Michael Sabia, the longest-serving boss of the Caisse de dépôt et placement du Québec (CDPQ), Canada’s second-largest pension fund, will move on earlier than planned to head alma mater University of Toronto’s global affairs programme.
The 66-year-old will step down in February 2020. He had previously said he didn’t expect to complete his full term, which was due to end in March 2021.
Sabia, who served as CDPQ’s first non-Francophone CEO for 11 years, took over the pension fund amid the global financial crisis with the investment vehicle still reeling from a record 2008 loss of $39.8 billion. He steered the fund through that turbulent period and restored its standing with CDPQ producing 9.9% annualised returns over the past decade and nearly tripling its net assets from $120.1 billion to $326.7 billion. By comparison, Canada Pension Plan Investment Board, the country’s largest pension fund, cranked out 11.1% returns and Ontario Teachers’ Pension Plan, the third biggest, 10.1%.
Sabia, who earned a bachelor’s degree in political economy from University of Toronto before completing two graduate degrees at Yale University, also increased the fund’s foreign exposure with Canada now accounting for only 36% of CDPQ’s global asset base, down from 58% in 2008. As part of this strategy, he told VCCircle last year that the fund plans to triple its India exposure.
Since it officially set foot in India in 2016, CDPQ has invested across sectors such as infrastructure, real estate, stressed assets and renewable energy, among others, in partnership with Edelweiss Group, Piramal Enterprises, Kotak Mahindra Bank, and more.
Under Sabia, CDPQ invested especially in renewables in India.
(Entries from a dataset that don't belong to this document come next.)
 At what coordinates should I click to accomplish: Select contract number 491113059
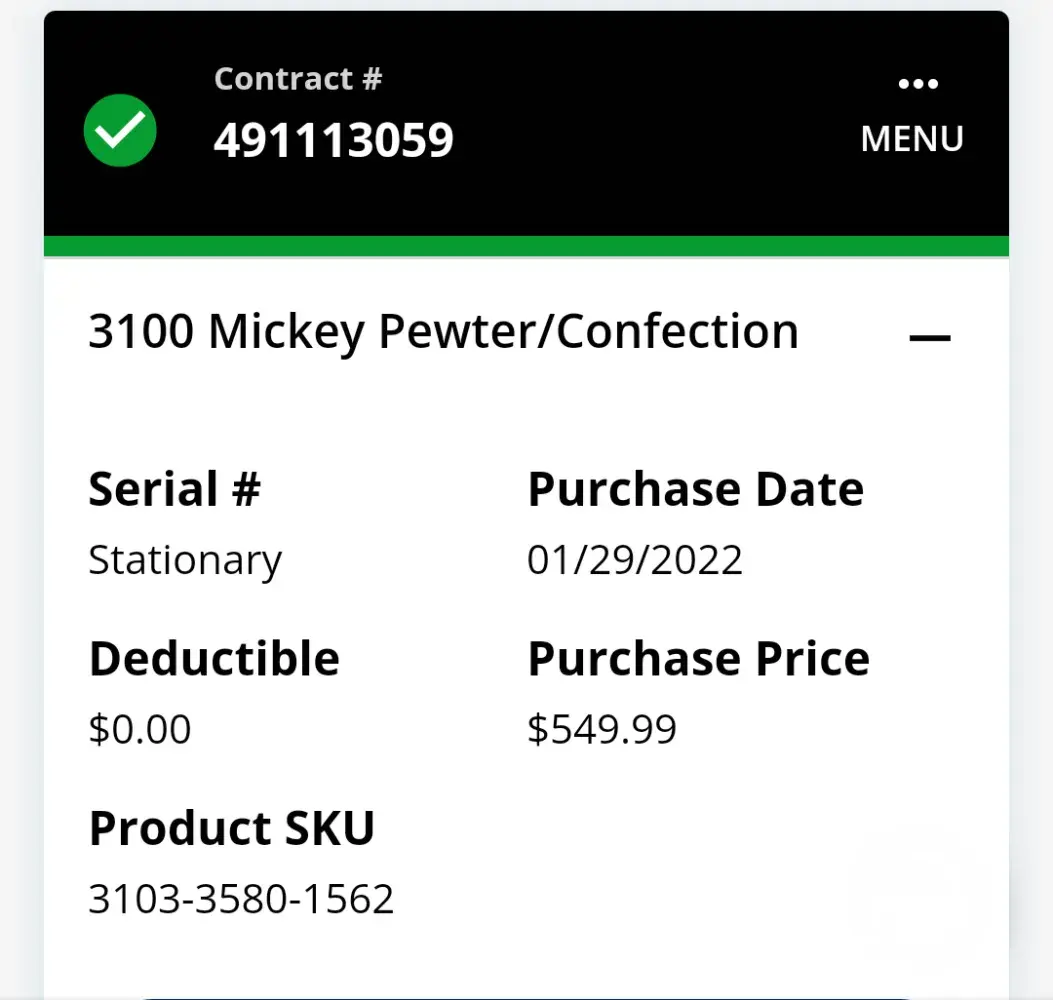(x=333, y=140)
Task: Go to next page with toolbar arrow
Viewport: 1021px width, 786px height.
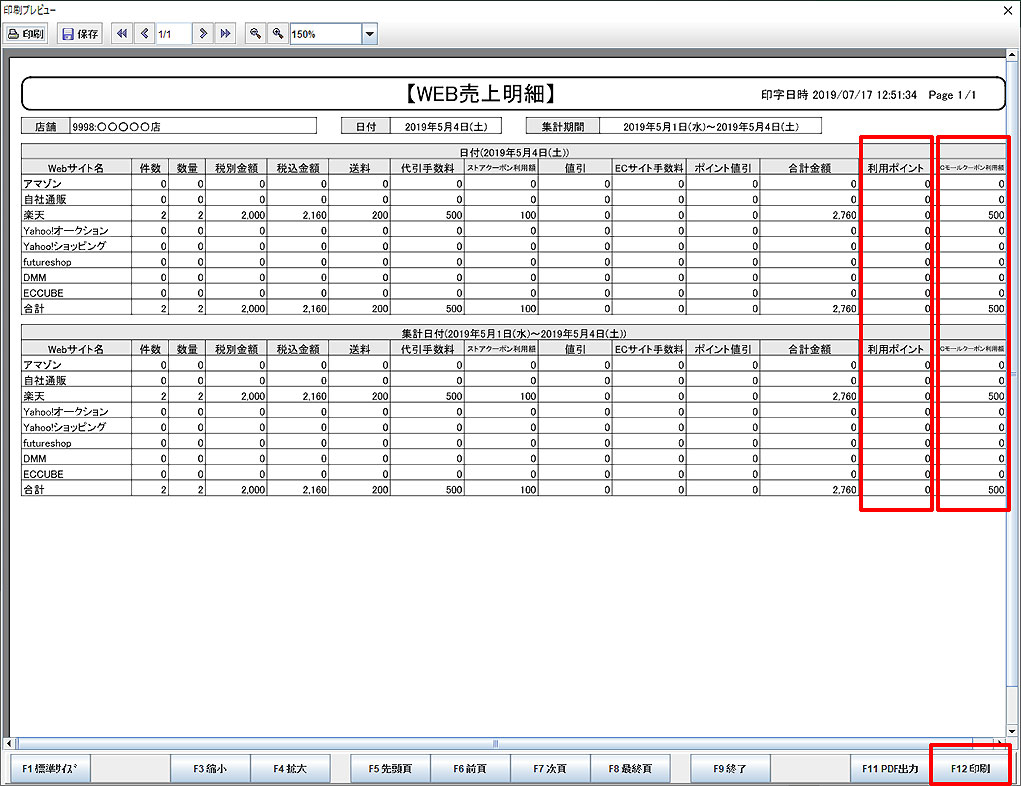Action: click(x=204, y=34)
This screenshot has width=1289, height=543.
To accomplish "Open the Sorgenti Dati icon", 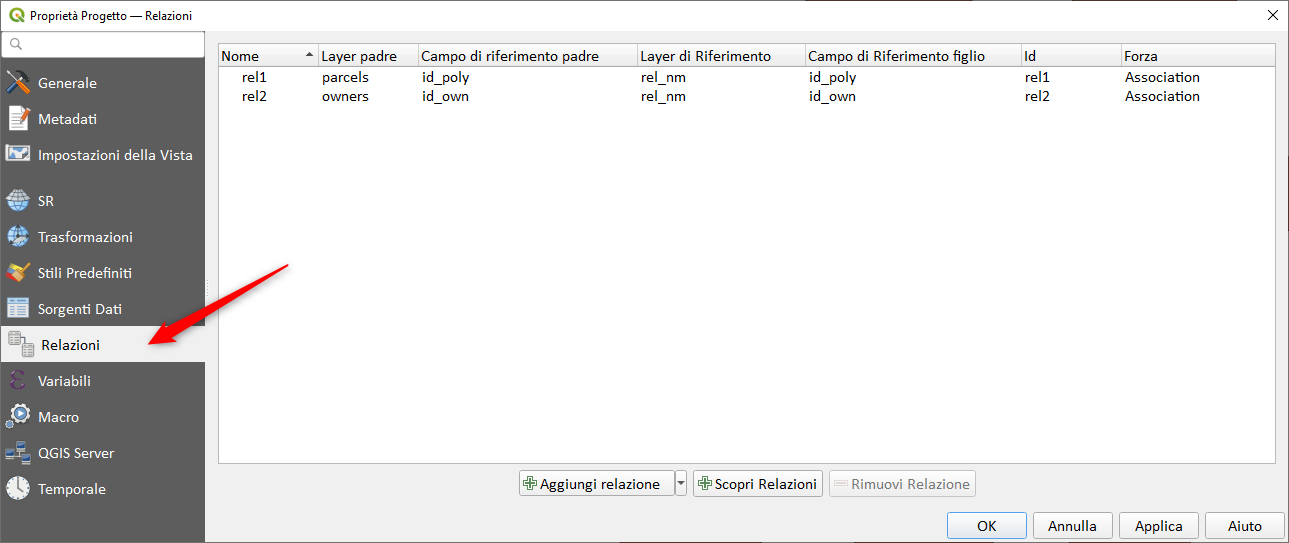I will (x=18, y=309).
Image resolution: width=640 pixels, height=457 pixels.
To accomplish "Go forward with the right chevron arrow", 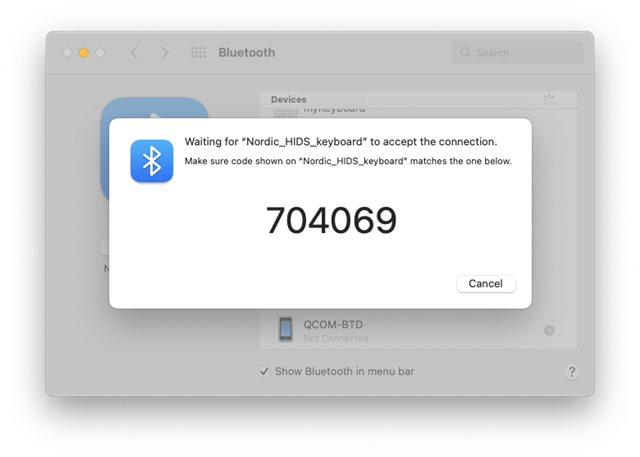I will tap(164, 53).
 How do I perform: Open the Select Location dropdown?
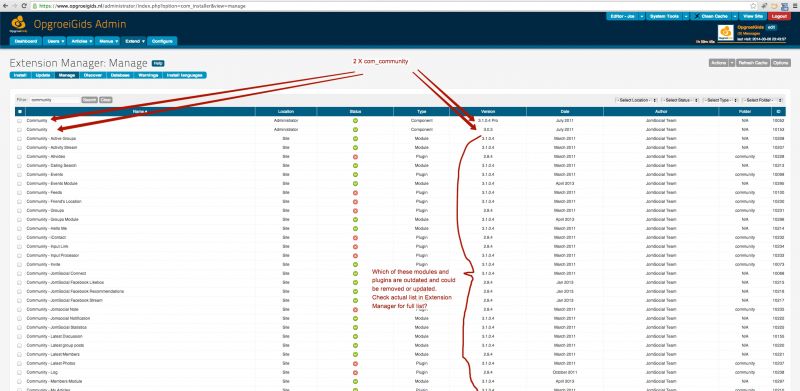tap(636, 100)
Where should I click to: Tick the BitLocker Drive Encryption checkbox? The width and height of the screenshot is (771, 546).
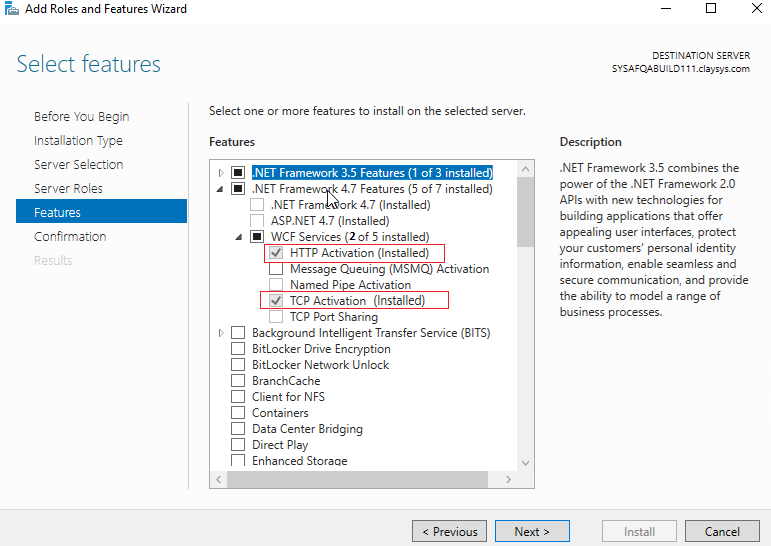point(238,349)
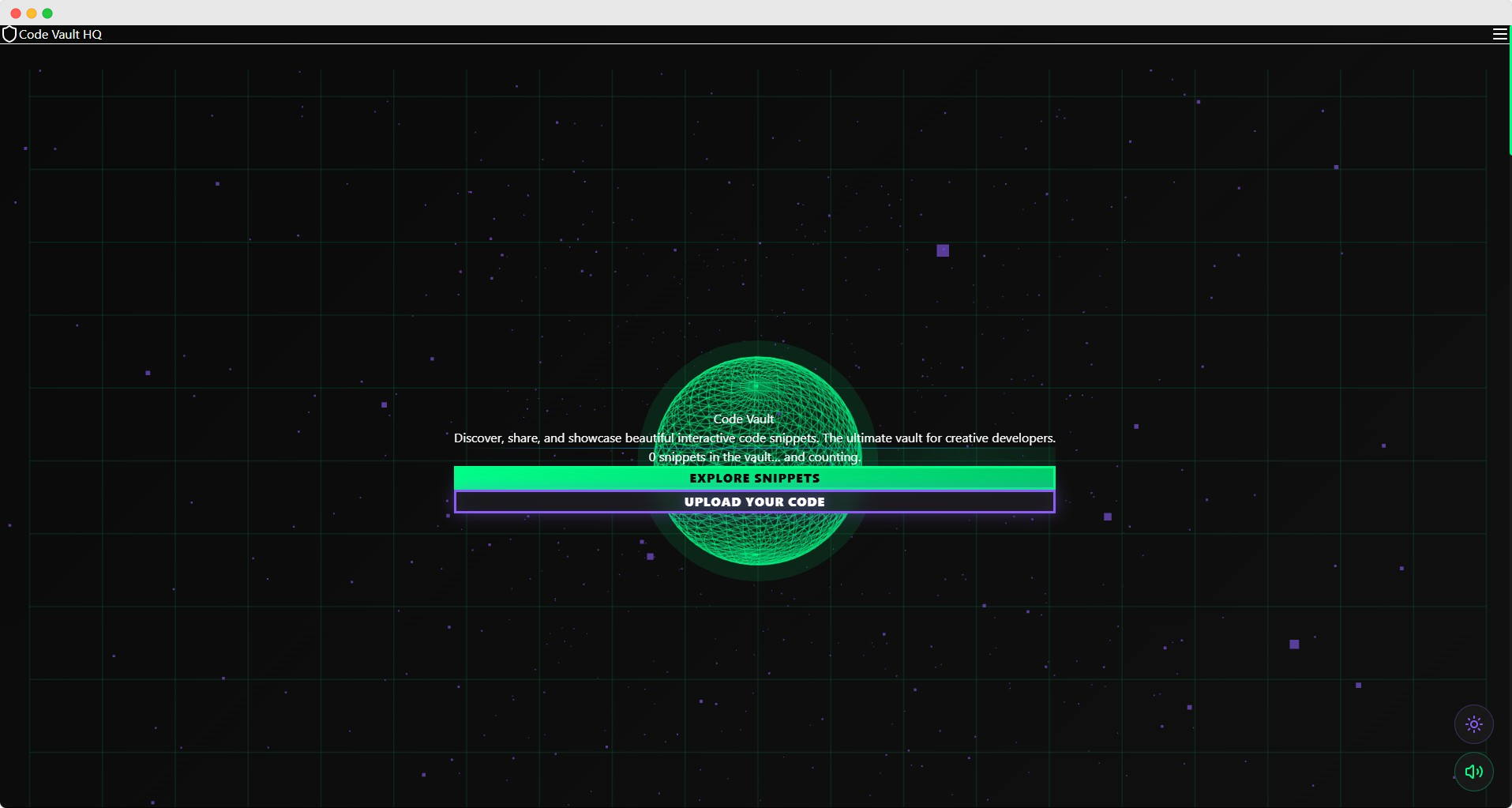The width and height of the screenshot is (1512, 808).
Task: Toggle light mode using the sun control
Action: (1473, 723)
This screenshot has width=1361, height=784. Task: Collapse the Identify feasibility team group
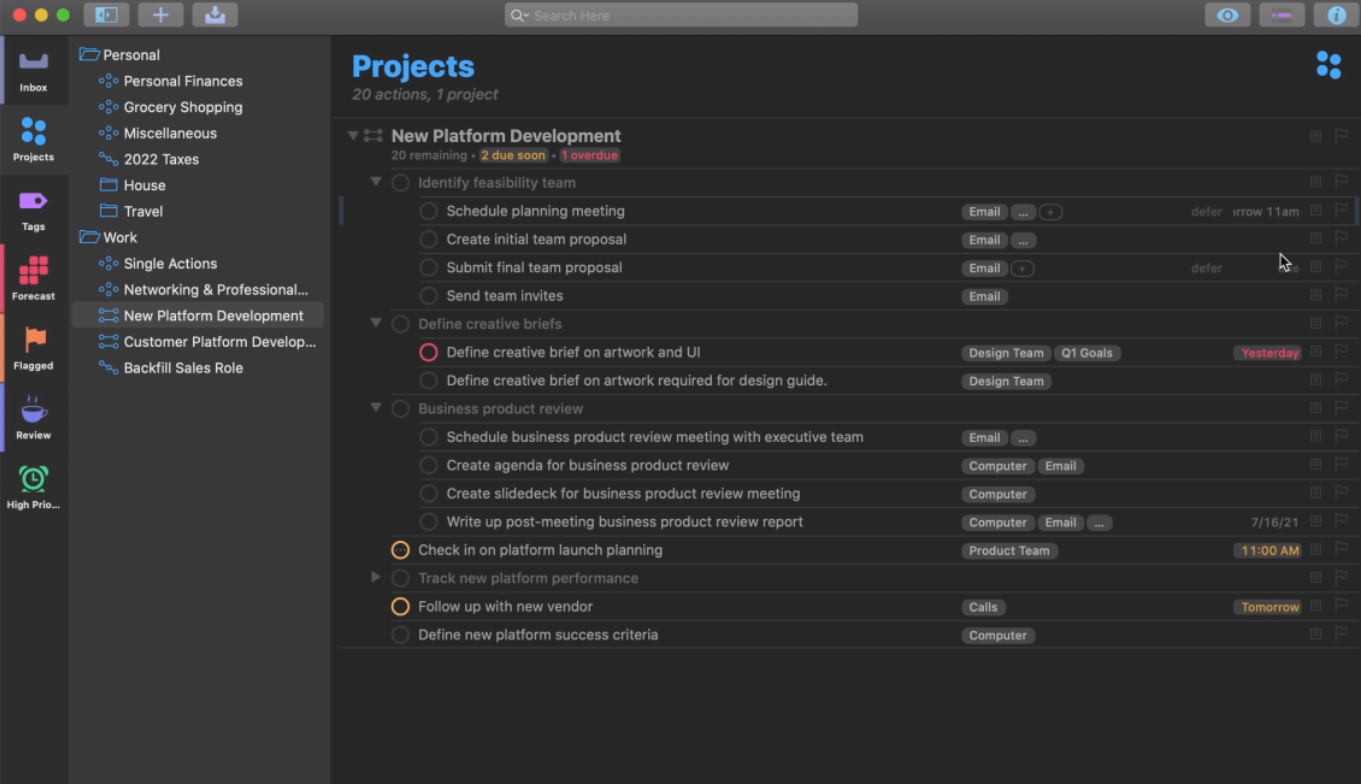(x=376, y=182)
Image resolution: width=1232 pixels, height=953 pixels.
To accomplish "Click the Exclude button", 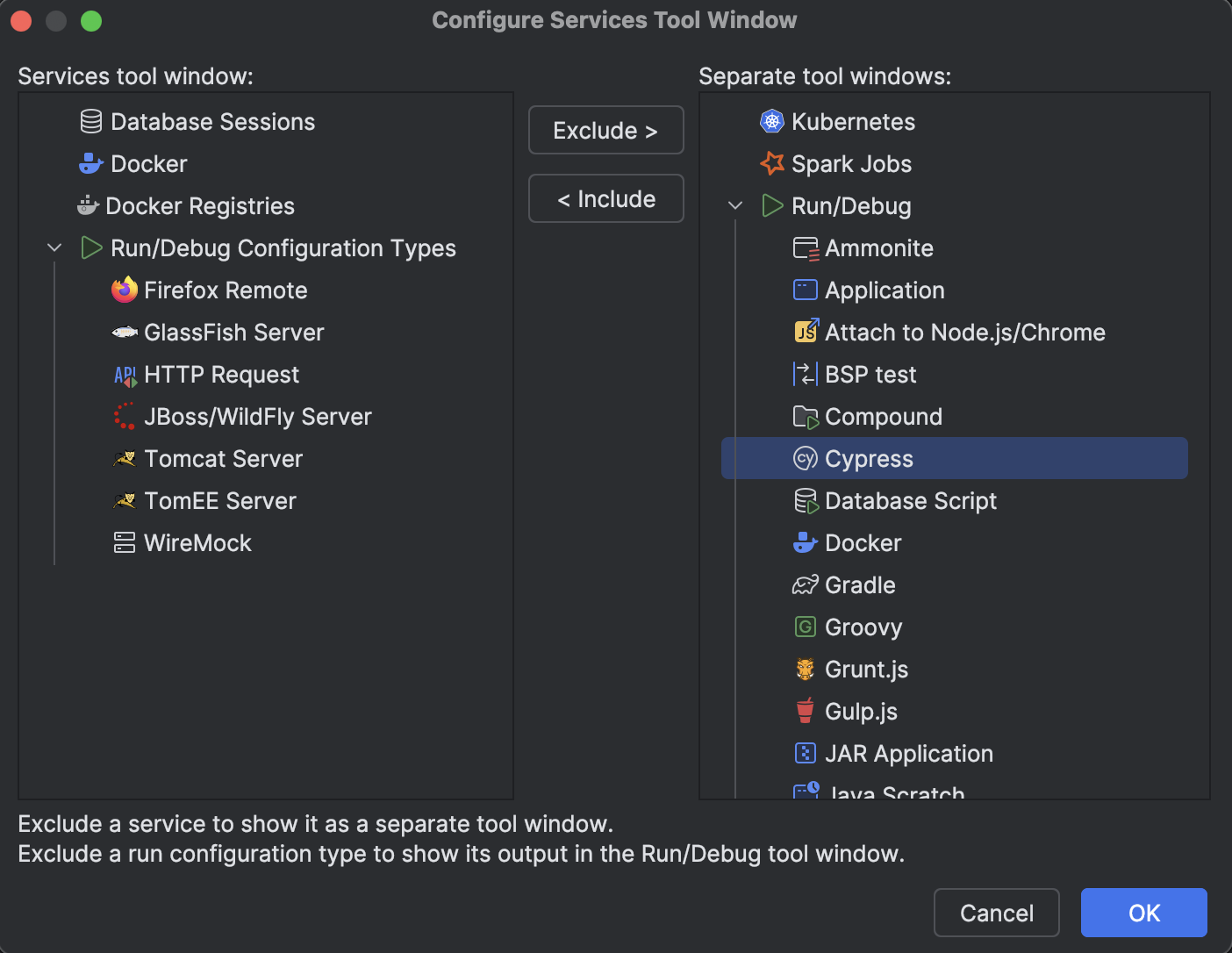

For instance, the pension fund owns nearly half of Azure Power with the most recent fund infusion announced today.
The renewables investments came as part of a strategy formed in 2017 to address climate change, under which the fund aimed to increase low-carbon assets in the portfolio and reduce its carbon intensity by 25%. Earlier this year, CDPQ announced, with a coalition of major global investors, that its portfolio would be carbon-neutral by 2050.
Interestingly, throughout all this, Sabia’s base salary remained unchanged from 2010 at $500,000, the first full year he worked in the job.
Now with the boss set to step down earlier than planned, CDPQ’s board has appointed an international firm to lead the selection process for Sabia’s replacement. The firm intends to conclude the process of appointing a successor by the beginning of 2020.
“Sabia has done an outstanding job as president and chief executive,” said Robert Tessier, chairman of the board, in a statement.
Tessier noted that Sabia had transformed CDPQ after the 2008 global financial crisis and had repositioned it with new ideas, while creating international career opportunities for Quebec’s finance professionals.